▸ Task to complete: Could you restate word for word only the lines below from the one holding "1295x728 pixels." to the one holding "System Settings from", inclusive, and leave out the pictures?

▸ Data to examine:
------------------------
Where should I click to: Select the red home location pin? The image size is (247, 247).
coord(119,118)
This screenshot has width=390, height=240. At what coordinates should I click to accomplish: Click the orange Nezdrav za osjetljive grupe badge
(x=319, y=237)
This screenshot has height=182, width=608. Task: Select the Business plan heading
------------------------
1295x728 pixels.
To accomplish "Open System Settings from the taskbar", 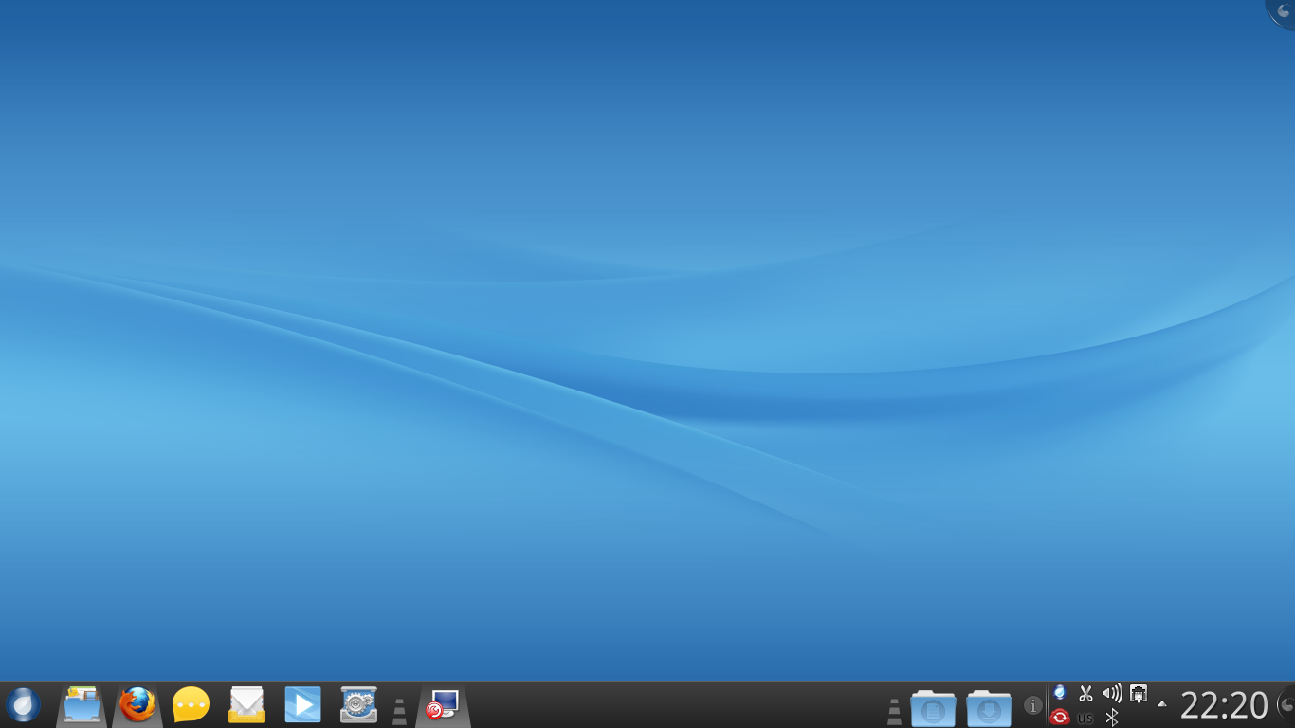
------------------------
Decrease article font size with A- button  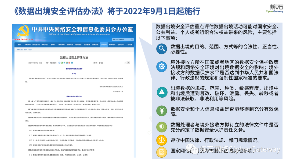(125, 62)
------------------------
▸ Answer area:
1295x728 pixels.
To accomplish "Open System Settings from the taskbar", 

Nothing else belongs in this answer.